Альн взмахнул мечом; левая рука вора повисла на недорезанном лоскуте кожи, но тот будто и не заметил этого. Он перескочил вправо, метнулся, дозволил насадить себя на клинок, как на вертел, и подарил своему убийце гадостную ядовитую улыбочку.
— До встречи на том свете, скотина! — сказал вор и изо всех сил ударил стилетом — на этот раз в горло Альна, чтоб наверняка покончить с упрямым воякой.
Даже мертвый, Альн де Дьюр продолжал сжимать меч обеими руками. Его остановившийся взгляд смотрел на врага с неизбывной, ледяной ненавистью.
— Ж-жив-вучий, гад, — прошептал вор-чернокнижник, буквально снимая израненного себя со смертоносного клинка.
Он огляделся — люди и гномы, усыпленные заклинанием, так и продолжали сладко посапывать, не заметив ночного сражения. Некоторые из охранников покрылись кровью — и незадачливого вора, и их капитана; но все упорно делали вид, что не произошло ничего неожиданного.
Вор засмеялся — что ж, волшебство работает! Это хорошо…
Его тело основательно испорчено, это плохо, — рассудительно заметил парень, понимая, что организм изранен и обескровлен настолько, что лишь тонкий знаток Магии Смерти способен сейчас обнаружить различия между ним и зомби обыкновенным, кладбищенским.
Что ж, пора отправляться в путь…
Парень присмотрелся к спящим телам и выбрал одно, принадлежащее немолодому солдату степенного, сухощавого вида. Вор с трудом развернул охранника лицом к луне, прошептал длинный речитатив и, превозмогая нарастающую слабость, убил его ударом стилета в сердце.

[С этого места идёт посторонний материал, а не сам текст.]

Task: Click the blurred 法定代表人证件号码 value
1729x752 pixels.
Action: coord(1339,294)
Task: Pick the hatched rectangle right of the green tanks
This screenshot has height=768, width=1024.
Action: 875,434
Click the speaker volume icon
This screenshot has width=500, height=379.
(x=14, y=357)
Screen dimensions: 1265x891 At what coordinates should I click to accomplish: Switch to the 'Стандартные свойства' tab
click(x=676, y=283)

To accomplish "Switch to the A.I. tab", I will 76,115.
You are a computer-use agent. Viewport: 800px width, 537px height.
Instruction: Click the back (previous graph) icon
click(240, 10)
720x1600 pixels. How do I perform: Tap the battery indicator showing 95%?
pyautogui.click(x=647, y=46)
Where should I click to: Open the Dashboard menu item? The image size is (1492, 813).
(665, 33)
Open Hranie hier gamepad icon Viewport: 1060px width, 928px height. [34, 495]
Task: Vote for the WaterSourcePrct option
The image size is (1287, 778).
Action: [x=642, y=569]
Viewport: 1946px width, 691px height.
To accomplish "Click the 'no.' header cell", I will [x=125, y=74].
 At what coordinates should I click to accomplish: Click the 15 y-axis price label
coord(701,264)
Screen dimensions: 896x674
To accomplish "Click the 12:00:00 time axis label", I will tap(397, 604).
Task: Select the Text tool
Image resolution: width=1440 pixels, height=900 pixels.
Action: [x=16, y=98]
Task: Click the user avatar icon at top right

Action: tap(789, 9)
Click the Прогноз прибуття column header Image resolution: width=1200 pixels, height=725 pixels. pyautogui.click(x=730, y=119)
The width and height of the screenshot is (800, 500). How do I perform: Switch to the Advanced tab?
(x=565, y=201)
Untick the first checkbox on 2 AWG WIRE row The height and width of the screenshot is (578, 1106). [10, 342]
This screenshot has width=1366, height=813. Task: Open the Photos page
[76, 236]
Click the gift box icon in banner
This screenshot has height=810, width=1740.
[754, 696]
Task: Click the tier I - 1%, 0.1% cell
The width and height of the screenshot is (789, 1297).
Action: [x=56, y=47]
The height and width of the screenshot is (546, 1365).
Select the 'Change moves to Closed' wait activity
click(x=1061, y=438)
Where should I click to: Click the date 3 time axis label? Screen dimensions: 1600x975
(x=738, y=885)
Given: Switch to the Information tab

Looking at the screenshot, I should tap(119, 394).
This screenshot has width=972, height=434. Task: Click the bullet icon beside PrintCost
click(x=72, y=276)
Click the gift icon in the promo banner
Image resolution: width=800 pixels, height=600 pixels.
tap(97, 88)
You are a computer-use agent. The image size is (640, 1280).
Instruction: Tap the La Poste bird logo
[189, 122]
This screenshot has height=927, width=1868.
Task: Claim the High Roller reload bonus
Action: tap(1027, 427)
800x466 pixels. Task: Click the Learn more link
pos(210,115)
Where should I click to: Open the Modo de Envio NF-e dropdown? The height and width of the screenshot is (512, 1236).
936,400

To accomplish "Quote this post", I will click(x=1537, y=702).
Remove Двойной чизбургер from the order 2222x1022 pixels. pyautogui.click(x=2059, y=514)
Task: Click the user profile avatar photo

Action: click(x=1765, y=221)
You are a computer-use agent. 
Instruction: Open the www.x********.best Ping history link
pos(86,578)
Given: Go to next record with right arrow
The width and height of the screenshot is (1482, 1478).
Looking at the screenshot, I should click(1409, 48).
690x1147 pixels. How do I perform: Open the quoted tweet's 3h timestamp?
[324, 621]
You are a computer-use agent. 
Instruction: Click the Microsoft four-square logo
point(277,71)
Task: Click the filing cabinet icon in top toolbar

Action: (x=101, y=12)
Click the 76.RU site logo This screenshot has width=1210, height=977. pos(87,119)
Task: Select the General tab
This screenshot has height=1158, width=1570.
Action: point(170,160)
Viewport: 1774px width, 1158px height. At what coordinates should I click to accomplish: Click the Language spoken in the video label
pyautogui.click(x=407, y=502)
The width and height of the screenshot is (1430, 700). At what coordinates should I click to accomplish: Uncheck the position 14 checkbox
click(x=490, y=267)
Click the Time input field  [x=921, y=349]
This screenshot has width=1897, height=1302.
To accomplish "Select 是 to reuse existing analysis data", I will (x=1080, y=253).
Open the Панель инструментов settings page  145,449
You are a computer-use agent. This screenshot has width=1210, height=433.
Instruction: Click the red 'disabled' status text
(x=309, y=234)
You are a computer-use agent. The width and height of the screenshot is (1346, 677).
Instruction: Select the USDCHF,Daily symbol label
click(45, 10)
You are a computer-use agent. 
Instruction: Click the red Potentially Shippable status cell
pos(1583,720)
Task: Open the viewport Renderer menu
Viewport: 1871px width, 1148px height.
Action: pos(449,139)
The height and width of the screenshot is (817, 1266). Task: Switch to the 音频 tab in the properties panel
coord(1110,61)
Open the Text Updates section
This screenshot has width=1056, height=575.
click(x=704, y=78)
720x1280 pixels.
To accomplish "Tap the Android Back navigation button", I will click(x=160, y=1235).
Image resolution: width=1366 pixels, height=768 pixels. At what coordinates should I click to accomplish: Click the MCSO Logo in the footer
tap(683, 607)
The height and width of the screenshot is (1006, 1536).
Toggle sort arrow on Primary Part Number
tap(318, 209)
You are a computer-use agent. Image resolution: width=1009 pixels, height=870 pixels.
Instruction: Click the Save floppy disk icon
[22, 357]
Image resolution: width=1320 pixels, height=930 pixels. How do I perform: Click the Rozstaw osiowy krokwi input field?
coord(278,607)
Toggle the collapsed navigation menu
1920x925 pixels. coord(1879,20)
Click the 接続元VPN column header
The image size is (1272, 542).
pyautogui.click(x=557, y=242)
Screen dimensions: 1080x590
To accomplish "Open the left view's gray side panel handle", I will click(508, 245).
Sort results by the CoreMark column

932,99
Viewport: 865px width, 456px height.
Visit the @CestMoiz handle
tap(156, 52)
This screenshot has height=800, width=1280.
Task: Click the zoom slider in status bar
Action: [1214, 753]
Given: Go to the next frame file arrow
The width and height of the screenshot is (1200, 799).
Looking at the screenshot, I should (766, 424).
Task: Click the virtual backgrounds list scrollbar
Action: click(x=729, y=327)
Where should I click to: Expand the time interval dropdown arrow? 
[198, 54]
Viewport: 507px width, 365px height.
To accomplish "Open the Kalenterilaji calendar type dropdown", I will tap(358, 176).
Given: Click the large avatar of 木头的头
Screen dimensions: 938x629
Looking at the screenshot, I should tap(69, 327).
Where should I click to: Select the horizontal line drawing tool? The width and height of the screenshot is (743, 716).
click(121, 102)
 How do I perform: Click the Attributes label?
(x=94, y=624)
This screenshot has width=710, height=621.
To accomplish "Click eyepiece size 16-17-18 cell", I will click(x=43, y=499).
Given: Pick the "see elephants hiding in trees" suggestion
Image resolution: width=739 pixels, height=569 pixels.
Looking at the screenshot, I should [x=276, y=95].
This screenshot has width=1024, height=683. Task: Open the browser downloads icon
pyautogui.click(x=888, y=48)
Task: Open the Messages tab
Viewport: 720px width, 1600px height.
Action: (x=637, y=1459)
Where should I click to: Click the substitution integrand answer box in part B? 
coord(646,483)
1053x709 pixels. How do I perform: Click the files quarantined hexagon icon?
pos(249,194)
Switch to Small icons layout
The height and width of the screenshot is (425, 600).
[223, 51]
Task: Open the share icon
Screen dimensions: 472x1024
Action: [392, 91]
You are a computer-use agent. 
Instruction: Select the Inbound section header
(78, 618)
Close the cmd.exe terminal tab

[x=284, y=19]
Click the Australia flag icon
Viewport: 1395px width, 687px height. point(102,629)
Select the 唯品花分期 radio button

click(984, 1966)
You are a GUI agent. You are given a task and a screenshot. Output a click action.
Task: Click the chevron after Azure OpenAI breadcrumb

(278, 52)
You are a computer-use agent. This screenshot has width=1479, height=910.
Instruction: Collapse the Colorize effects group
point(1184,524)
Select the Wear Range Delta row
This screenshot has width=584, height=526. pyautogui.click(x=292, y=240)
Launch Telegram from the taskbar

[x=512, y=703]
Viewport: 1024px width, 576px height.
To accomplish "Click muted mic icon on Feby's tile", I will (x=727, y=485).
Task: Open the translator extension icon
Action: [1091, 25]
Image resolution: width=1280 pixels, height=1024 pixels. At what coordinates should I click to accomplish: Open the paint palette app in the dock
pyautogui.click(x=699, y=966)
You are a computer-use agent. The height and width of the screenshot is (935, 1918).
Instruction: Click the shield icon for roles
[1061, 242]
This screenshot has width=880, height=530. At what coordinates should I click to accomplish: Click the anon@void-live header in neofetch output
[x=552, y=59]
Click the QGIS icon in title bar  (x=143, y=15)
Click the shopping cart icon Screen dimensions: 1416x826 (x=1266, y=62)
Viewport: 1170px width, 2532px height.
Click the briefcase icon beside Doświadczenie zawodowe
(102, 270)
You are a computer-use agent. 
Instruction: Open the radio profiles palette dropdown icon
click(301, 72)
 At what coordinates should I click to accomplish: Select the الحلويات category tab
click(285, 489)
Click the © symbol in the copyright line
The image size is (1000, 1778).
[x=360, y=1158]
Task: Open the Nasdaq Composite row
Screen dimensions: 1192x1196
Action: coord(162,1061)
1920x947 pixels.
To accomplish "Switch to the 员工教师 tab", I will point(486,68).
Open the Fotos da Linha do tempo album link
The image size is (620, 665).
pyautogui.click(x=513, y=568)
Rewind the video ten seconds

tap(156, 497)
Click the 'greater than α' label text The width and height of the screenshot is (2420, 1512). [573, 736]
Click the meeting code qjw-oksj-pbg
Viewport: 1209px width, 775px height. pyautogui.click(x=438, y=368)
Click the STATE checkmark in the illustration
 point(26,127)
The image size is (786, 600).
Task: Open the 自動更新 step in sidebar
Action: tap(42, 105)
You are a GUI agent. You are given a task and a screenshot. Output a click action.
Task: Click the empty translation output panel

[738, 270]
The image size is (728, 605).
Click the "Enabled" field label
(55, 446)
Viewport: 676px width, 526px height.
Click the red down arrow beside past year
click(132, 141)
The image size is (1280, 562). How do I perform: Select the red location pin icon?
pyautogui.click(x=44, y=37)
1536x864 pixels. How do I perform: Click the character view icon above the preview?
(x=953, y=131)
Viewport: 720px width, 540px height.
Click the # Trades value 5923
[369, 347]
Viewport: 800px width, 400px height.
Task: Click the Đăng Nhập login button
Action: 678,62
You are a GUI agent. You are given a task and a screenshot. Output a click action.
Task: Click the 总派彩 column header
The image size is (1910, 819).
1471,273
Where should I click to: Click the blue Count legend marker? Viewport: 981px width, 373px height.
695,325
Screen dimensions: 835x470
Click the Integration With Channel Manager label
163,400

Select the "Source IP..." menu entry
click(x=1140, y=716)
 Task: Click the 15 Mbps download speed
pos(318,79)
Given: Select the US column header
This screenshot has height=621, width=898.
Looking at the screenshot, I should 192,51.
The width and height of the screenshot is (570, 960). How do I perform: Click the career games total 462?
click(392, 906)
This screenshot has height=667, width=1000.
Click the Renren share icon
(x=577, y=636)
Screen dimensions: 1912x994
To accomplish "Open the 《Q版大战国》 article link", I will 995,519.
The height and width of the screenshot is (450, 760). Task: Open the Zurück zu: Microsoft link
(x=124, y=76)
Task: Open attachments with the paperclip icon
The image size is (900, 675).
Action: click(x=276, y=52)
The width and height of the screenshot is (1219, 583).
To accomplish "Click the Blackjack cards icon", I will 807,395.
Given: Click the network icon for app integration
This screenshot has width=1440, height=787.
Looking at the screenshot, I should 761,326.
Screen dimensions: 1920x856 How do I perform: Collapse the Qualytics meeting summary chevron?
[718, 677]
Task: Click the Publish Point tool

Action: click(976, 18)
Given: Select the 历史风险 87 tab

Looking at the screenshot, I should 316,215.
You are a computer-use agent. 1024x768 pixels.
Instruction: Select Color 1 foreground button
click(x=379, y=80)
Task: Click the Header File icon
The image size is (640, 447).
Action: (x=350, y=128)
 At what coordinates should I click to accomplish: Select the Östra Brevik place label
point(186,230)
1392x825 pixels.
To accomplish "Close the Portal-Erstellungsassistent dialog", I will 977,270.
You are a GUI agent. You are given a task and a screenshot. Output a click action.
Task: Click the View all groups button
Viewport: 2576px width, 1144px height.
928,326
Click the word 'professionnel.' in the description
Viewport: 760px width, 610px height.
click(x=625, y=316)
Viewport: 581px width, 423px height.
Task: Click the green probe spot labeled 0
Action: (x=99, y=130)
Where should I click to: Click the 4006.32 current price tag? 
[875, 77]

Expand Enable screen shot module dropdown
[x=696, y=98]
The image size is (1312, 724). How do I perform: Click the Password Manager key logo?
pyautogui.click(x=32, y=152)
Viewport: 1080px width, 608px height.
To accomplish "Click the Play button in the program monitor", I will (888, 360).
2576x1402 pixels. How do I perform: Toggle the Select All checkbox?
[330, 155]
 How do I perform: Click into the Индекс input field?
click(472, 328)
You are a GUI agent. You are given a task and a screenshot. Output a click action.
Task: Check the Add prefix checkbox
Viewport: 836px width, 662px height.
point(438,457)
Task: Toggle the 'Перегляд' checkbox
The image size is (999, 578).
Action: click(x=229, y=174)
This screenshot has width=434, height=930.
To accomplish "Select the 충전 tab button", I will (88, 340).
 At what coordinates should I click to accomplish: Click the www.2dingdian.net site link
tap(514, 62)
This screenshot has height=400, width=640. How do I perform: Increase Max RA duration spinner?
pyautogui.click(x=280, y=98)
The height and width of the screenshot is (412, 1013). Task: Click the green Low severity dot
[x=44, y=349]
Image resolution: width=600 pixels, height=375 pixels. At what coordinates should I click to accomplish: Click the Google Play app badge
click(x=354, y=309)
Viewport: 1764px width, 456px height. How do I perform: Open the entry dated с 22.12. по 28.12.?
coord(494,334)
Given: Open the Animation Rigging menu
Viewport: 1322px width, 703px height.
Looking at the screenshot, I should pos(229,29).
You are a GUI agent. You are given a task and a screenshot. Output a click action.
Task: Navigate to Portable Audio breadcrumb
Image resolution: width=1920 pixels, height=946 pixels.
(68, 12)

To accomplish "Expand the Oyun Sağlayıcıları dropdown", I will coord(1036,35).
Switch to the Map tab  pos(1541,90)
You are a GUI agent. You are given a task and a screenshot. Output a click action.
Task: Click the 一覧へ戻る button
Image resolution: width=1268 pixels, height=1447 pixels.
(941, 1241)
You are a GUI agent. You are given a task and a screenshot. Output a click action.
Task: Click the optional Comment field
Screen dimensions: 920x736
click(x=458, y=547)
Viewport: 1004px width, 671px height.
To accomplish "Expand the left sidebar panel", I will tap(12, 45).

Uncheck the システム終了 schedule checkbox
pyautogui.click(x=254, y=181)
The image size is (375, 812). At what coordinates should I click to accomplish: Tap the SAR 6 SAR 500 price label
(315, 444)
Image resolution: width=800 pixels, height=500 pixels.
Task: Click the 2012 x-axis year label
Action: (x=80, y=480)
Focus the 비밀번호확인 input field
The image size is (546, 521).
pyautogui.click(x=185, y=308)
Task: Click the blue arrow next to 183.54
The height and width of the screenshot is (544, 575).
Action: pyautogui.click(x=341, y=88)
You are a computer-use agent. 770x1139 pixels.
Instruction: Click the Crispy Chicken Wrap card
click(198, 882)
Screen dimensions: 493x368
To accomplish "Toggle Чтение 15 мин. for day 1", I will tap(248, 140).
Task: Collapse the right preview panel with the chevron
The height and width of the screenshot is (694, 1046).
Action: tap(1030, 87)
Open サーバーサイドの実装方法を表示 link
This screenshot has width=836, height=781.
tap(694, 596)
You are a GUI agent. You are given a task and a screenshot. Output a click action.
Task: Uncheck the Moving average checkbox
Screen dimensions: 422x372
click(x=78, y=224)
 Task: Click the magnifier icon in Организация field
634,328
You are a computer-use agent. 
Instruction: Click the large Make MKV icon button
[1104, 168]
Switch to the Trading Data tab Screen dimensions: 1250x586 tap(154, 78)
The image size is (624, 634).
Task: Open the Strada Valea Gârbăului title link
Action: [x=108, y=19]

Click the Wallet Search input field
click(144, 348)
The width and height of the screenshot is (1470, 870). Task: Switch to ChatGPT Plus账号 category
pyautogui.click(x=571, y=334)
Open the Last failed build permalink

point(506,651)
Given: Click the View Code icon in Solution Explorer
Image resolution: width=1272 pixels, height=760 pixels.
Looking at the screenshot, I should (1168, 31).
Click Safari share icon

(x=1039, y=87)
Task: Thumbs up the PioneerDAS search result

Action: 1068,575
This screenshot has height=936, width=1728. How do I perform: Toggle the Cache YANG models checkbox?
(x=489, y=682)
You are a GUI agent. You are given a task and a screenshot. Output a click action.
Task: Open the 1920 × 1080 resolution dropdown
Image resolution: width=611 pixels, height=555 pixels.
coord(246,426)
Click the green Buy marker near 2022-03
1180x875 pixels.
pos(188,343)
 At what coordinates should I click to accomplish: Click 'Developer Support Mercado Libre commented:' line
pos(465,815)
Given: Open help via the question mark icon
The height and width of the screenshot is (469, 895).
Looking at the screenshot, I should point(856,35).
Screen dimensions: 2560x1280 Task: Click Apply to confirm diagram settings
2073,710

После чего рухнул, заливая покойника собственной кровью и непонятной темной субстанцией, сочащейся из раны в черепе, глазниц и рта.
Утром, когда сонное заклинание перестало действовать, охранники обнаружили смерть Альна де Дьюра. Пропажу семи тысяч золотых и присутствие совершенно постороннего трупа они тоже обнаружили, но смерть капитана впечатлила их гораздо больше.
Убитого паренька через несколько недель опознали — им оказался дурачок из деревеньки на границе между Брабансом и Кавладором; бедолага пропал несколько недель назад и, видно, окончательно спятил, раз решился обокрасть сборщиков налогов Министерства Золота.
Господин Джиобарди был настолько шокирован смертью свояка, что посчитал себя виноватым в гибели Альна и добровольно обязался помогать его вдове и сыну. Фиона так и не узнала об ужасах ночи, когда погиб ее супруг; Фриолар каким-то образом разведал подробности, но не сразу, а года три спустя.